Não poderia passar pelo festival sem sequer escrever sobre curta-metragens. Em uma sessão competitiva que apresenta novos filmes de jovens realizadores, foi possível identificar uma marca em comum entre quase todos. Algo do tipo: se não tivesse a passar nesta secção saberíamos mesmo assim que são primeiras obras ou filmes de contexto escolar… Mas há pelo menos um deles que não segue esta regra e, mostra-se um filme maduro, estruturalmente bem realizado e bastante corajoso.
Fruto do Vosso Ventre, de Fábio Silva, é um documentário autobiográfico com tons de auto-ficção, um filme de dispositivo que faz-nos lembrar a nova escola mineira de cineastas da cidade de Contagem. Fábio nos propõe uma viagem através do passado de sua família em busca de respostas para a complicada pergunta, afinal, quem é meu pai e por quê nos afastamos?

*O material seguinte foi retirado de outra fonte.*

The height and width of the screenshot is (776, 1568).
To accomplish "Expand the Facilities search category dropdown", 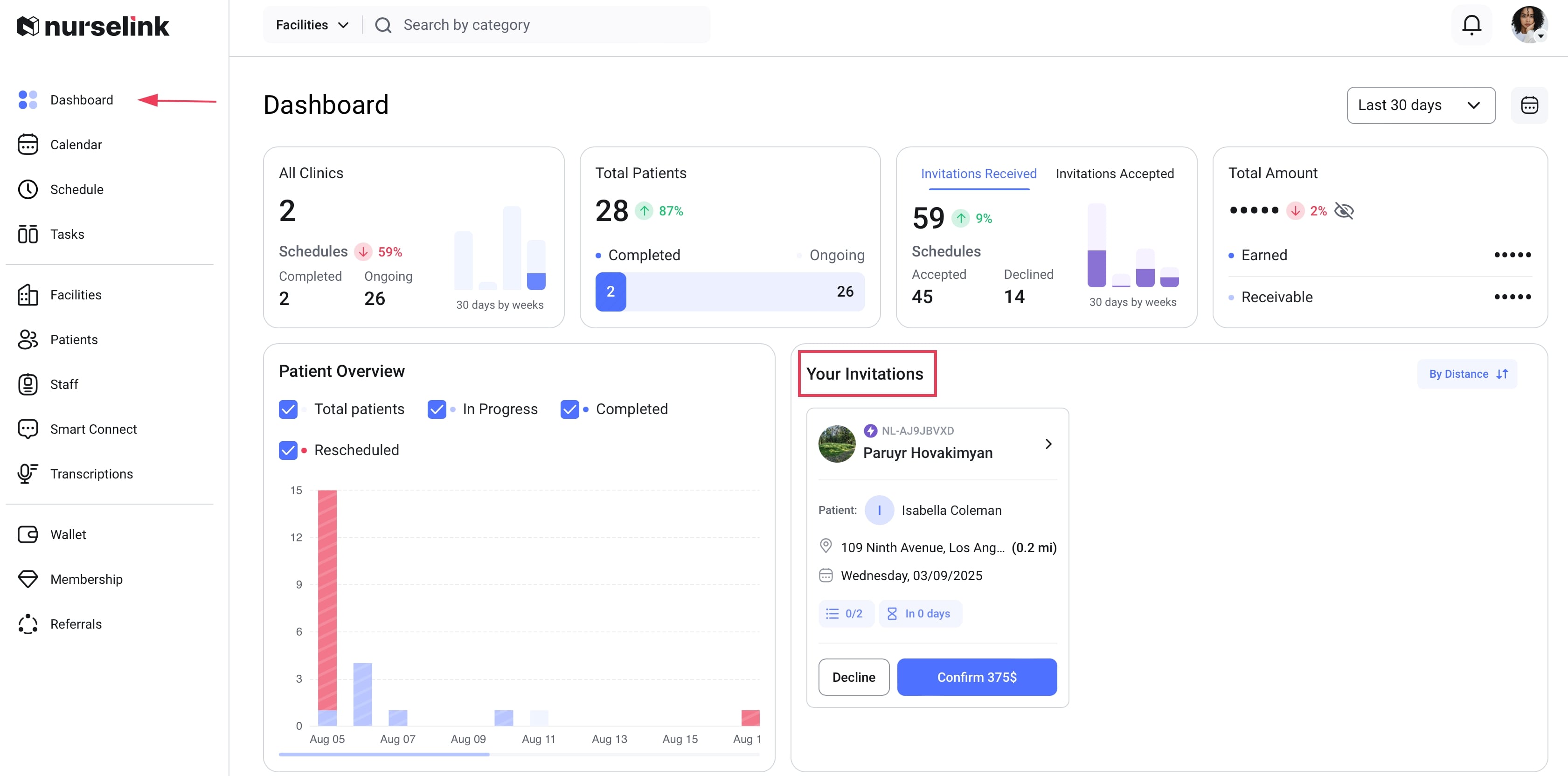I will pos(312,25).
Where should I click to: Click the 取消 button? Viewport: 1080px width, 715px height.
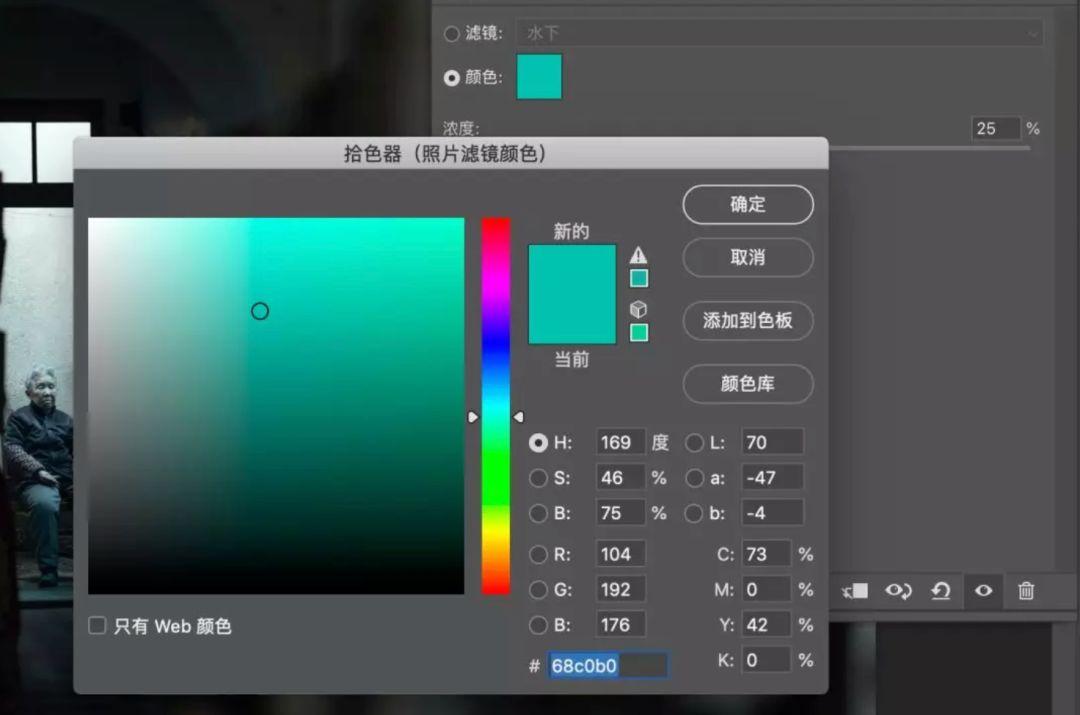[748, 258]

O filme tem início com uma uma quebra da quarta parede por parte do cineasta, onde o mesmo já expõe seus objetivos como personagem. A casa onde cresceu em sua infância e que depois distanciou-se é o espaço escolhido no presente para ilustrar sua regressão.
A câmera caminha pelos cômodos da casa em busca de objetos que descodifiquem este passado. O primeiro deles é uma estante com objetos vindos da África. Filhos de pais cabo-verdianos, o mesmo afirma através do uso de um delicado voice-over, que aquela estante foi seu único referencial africano durante um bom tempo. Neste momento temos um insight à sua complicada relação com o pai, que depois percebemos que vai desde privações físicas na infância (como não poder brincar fora de casa), quanto à privação da memória, dos seus antepassados e raízes, como bem representa esta cena com os objetos.

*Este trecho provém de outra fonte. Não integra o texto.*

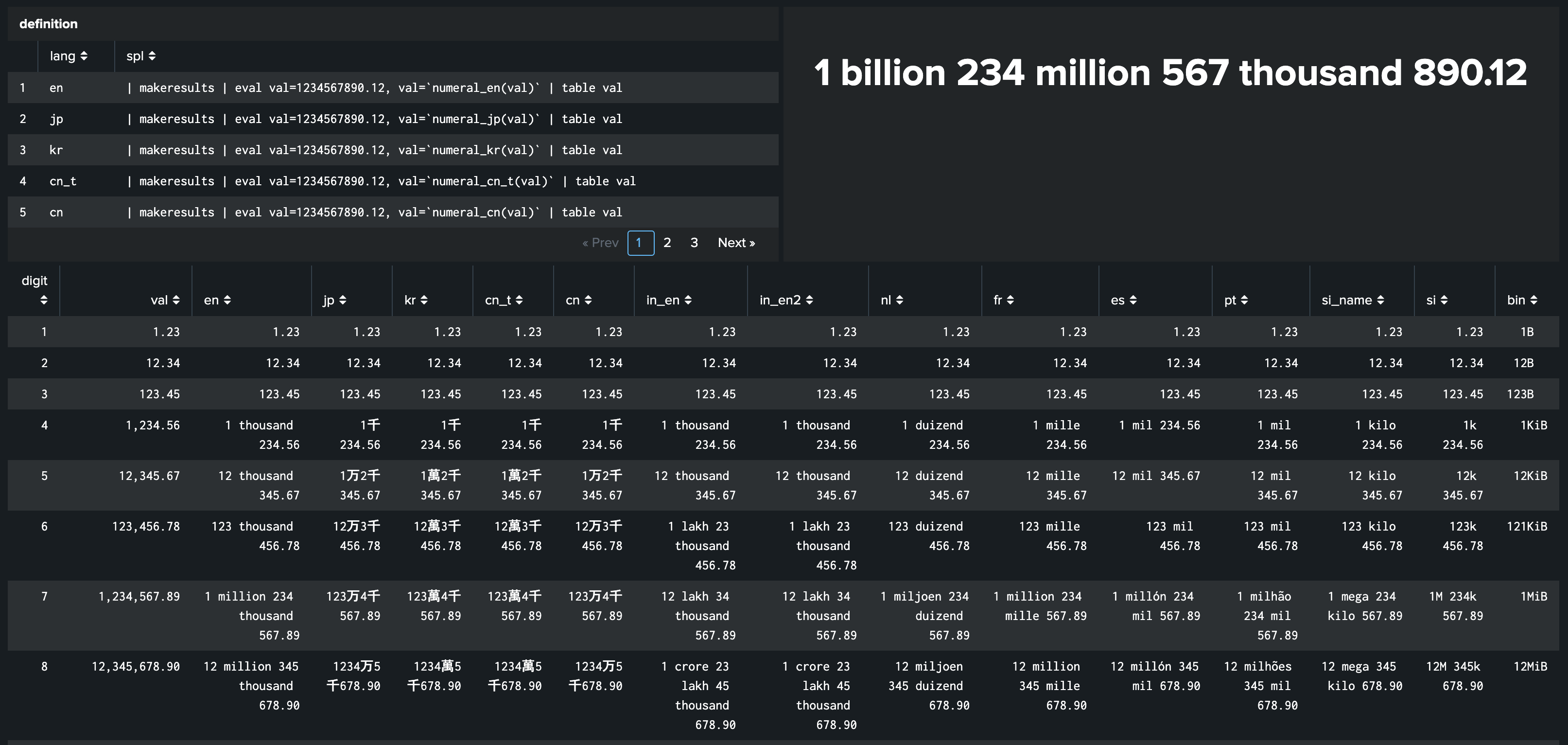Click the Next pagination button
Image resolution: width=1568 pixels, height=745 pixels.
click(x=736, y=243)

O realizador continua pela viagem dentro de sua própria casa (física e mental) e desta vez encontra uma gaveta cheia de fitas nunca reveladas de imagens caseiras captadas pelo próprio pai ao longo da vida. Presenciamos então uma antinomia através deste pai: um homem que privou seu filho à sua memória, mas que deixou-a fechada em uma gaveta para que um dia o filho pudesse acessá-la e reconstruí-la.
A partir de então o realizador aciona o dispositivo das imagens de arquivo, sobrepostos nos centro do quadro frente ao presente e remonta o seu ponto de vista a partir destas imagens. Entre perdas e problemas de relações, passamos a conhecer seus pais através da oposição entre o seu ponto de vista no presente, a sua memória de infância e as imagens que acessam um mundo anterior à sua existência.
De certa forma, a abertura da gaveta serve como metáfora para o próprio filme. Ao poucos, encontramos algo mais à fundo nela, que não era possível enxergar sem que alguém a revirasse. E Fábio faz justamente isto, revira a gaveta, e ao procurar compreender o pai, o ato ressoa nas consequências que a ausência do mesmo também teve na mãe. E a vontade do público, que anteriormente era a de conhecer o pai e presenciar um diálogo entre ambos, passa a ser a de ouvir a mãe.
E aqui que sua estrutura ganha força, pois qualquer outro autor provavelmente tentaria enfrentar os limites do conflito do filme, mas Fábio abdica deste, para terminá-lo com um diálogo potente e sensível, entre Fábio e sua mãe. Afinal, esta criança que acompanhamos no ponto de vista do pai através de suas imagens recuperadas, onde a progenitora está sempre ao fundo e escondida no quadro, é fruto do vosso (mãe) ventre.